#### TO BE DONE:
Pull out the stretch of the listing from the line containing "Task: Open folder" through the line containing "pos(400,1021)", copying it word for word but leaving out the pictures.

#### RECORD EXTRACTS:
______________________________
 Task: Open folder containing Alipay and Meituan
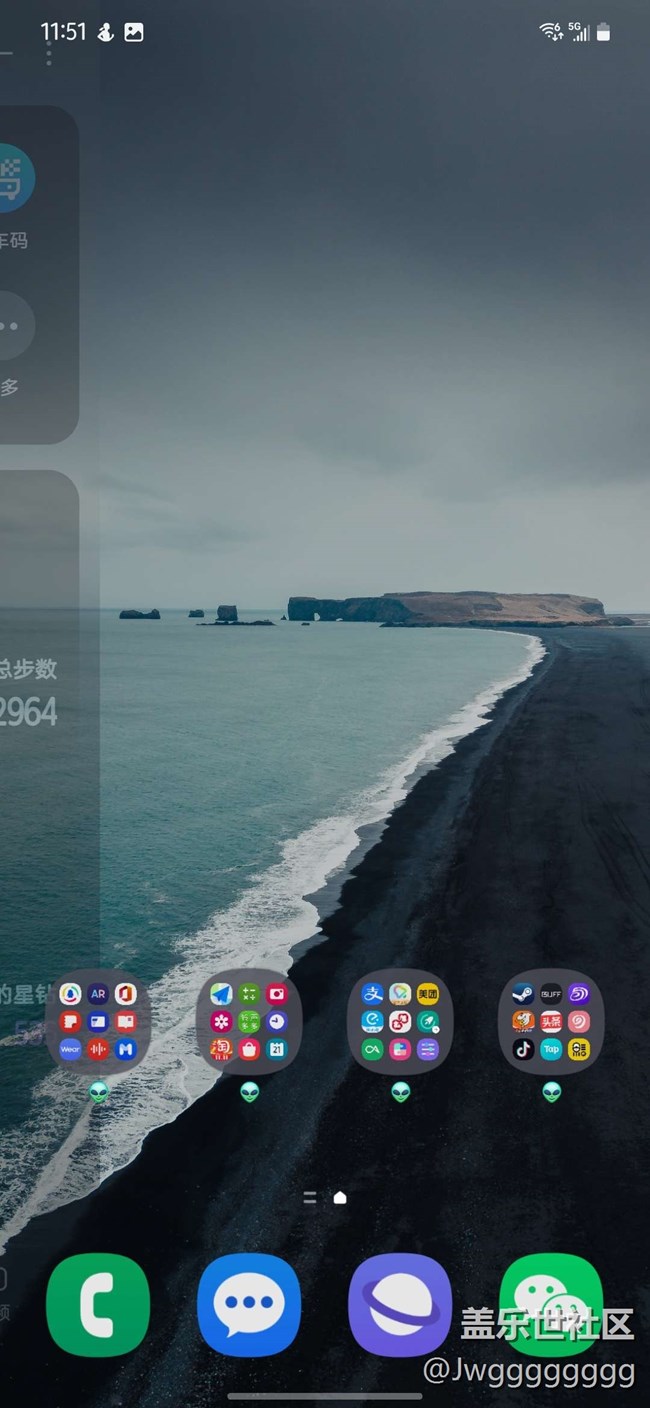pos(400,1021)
______________________________
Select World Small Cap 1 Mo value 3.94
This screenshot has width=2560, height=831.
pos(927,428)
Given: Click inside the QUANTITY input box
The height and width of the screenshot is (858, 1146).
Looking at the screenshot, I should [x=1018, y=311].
______________________________
#### COMPLETE RESPONSE:
 Task: Open folder containing Alipay and Meituan
pos(400,1021)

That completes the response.